- **Available records**:
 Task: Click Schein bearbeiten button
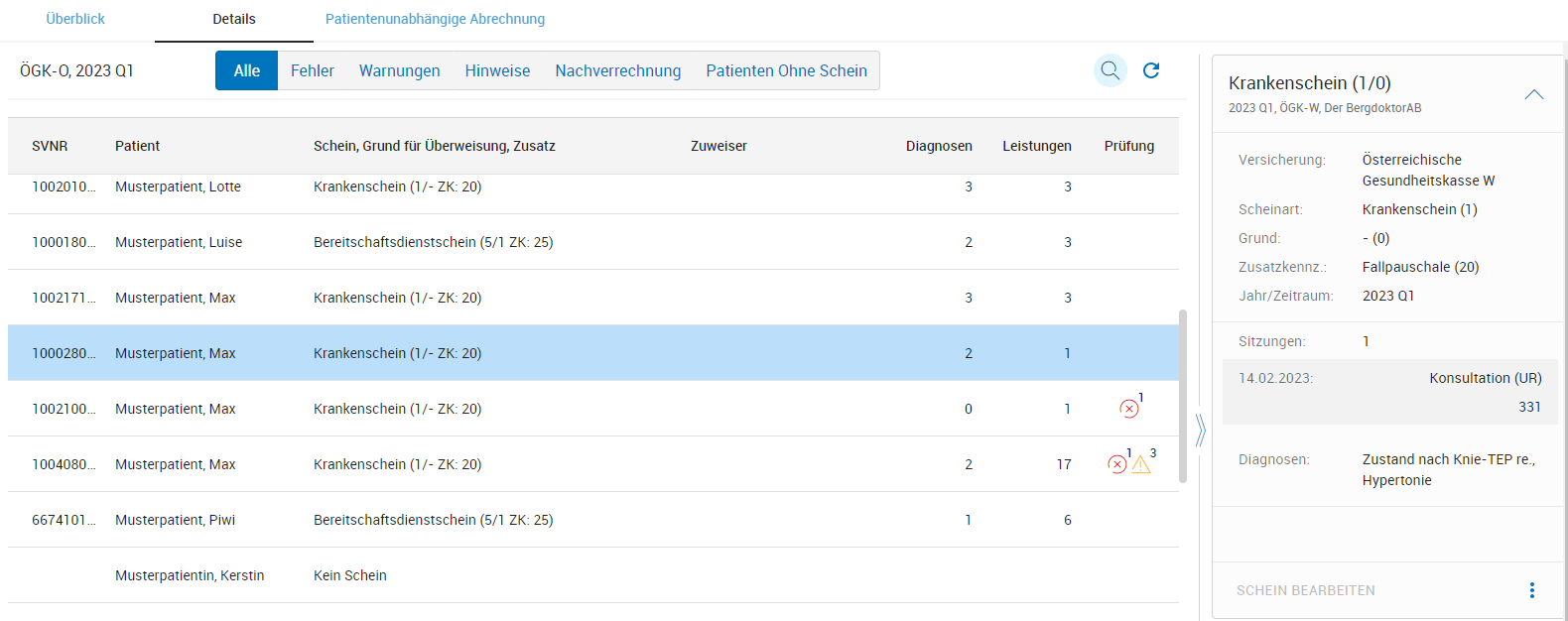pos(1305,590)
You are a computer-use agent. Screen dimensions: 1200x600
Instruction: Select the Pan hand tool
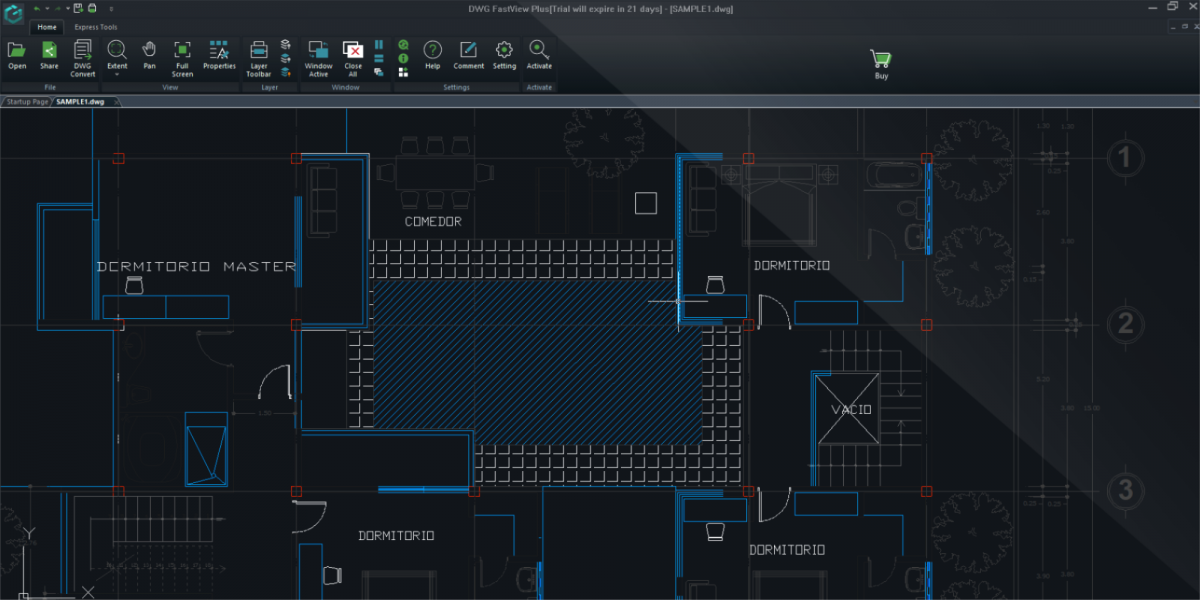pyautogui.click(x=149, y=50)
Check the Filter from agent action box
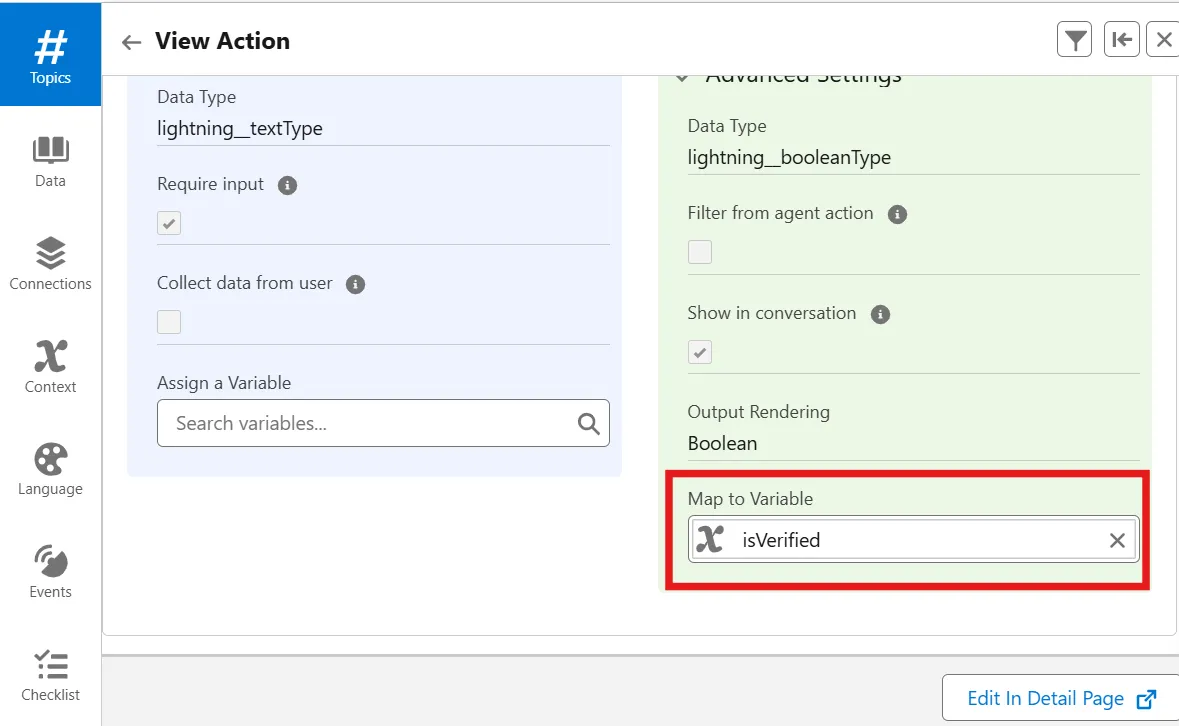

- **Your assignment**: Starting at the line that contains "Instruction: Select the Pan hand tool", return every line through the end of the records above exactly as written, and return no pictures.

- **Answer space**:
Instruction: Select the Pan hand tool
pyautogui.click(x=149, y=50)
Check the Filter from agent action box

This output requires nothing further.